About the Project
This PhD project is part of a research programme funded by the European Commission. The main aim of the programme is to develop chemically-modified electrical sensors for atmospherically-relevant free radicals. Our team involves several European academic and industrial partners with complementary expertise covering a range of areas from free radical chemistry, atmospheric chemistry and material science to computational chemistry/physics and electrical engineering. The main York contribution to the research programme is design and synthesis of organic radical sensor molecules, understanding their reactivity and selectivity in free radical reactions.
The PhD project is very interdisciplinary and is best described as mechanistic chemistry. It will involve studying free radical reactions in the gas phase relevant to atmospheric chemistry. Radical reactions are extremely important for “self-cleaning” of our atmosphere as they provide the main route for destruction of pollutants (e.g., volatile organic compounds). Radical reactions play a key role in controlling ozone concentration which has a strong impact on our climate. However monitoring radical reactions is a very challenging task as most radical intermediates are extremely reactive and have a very short lifetime.
In this project, we will use a variety of techniques to detect free radicals in the gas phase. We have long-standing expertise in monitoring trapped free radicals by EPR spectroscopy and this will be one of the methods in this project. We have recently developed a new method for studying trapped free radicals using mass spectrometry, which will be very useful for this project. The results of our studies will be used to benchmark electrical sensors produced by our European collaborators.
The methods for generation of free radicals in the gas phase will include photolysis, thermolysis and atmospheric plasma (in collaboration with colleagues from the Physics Department). These are all well-established in our labs. We will investigate reactions of hydroxyl radicals with model organic compounds such as alkanes, alkenes, ethers etc.

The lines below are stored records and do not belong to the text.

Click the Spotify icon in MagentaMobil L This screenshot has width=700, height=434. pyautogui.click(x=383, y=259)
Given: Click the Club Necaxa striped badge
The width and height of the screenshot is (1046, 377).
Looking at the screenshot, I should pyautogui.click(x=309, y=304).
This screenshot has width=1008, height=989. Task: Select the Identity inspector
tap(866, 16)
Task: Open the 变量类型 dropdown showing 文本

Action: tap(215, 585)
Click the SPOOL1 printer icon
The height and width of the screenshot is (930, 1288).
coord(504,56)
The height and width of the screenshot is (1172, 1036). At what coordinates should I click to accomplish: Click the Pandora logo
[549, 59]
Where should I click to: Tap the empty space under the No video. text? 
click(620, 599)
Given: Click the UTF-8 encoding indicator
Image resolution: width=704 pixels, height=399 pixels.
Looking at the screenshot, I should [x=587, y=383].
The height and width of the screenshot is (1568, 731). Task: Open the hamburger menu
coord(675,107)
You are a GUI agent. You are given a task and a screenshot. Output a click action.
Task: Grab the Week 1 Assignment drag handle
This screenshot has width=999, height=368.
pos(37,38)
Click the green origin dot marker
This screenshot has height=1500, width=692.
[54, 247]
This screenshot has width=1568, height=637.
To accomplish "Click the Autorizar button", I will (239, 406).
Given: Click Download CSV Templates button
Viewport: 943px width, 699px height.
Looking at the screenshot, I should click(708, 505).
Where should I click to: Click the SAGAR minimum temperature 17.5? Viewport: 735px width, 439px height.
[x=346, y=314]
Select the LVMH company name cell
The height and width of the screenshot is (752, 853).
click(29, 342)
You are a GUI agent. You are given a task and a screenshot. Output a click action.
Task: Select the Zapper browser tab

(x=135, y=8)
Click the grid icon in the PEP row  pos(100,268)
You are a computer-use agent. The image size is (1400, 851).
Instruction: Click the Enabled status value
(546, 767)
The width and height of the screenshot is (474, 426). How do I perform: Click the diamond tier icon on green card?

You will be working alongside a postdoc who will start on a related project in February 2021. Due to the interdisciplinarity of the project, there will be plenty of opportunities to be trained in analytical techniques such as MS (and LC-MS), EPR, operation of atmospheric plasma and UV sources, chemistry of free radicals, mechanistic chemistry and kinetic modelling, atmospheric chemistry.
The project will involve a close collaboration with European colleagues.
All Chemistry research students have access to our innovative Doctoral Training in Chemistry (iDTC): cohort-based training to support the development of scientific, transferable and employability skills: https://www.york.ac.uk/chemistry/postgraduate/training/idtc/
The Department of Chemistry holds an Athena SWAN Gold Award and is committed to supporting equality and diversity for all staff and students. The Department strives to provide a working environment which allows all staff and students to contribute fully, to flourish, and to excel: https://www.york.ac.uk/chemistry/ed/.
You should hold or expect to achieve the equivalent of at least a UK upper second class degree in Chemistry or a related subject. Please check the entry requirements for your country: https://www.york.ac.uk/study/international/your-country/
For more information about the project, click on the supervisor's name above to email the supervisor. For more information about the application process or funding, please click on email institution
This PhD will start on 1 July 2021.
Tax-free annual “UKRI level” stipend (£15,285 full time for 2020/21)
'Home' level tuition fees (£4,407 for 2020/21): https://www.york.ac.uk/study/postgraduate-research/fees/uk-eu-2020-21/
Research support and training charges
Funding is available to a UK or EU student to start the project by 1 July 2021.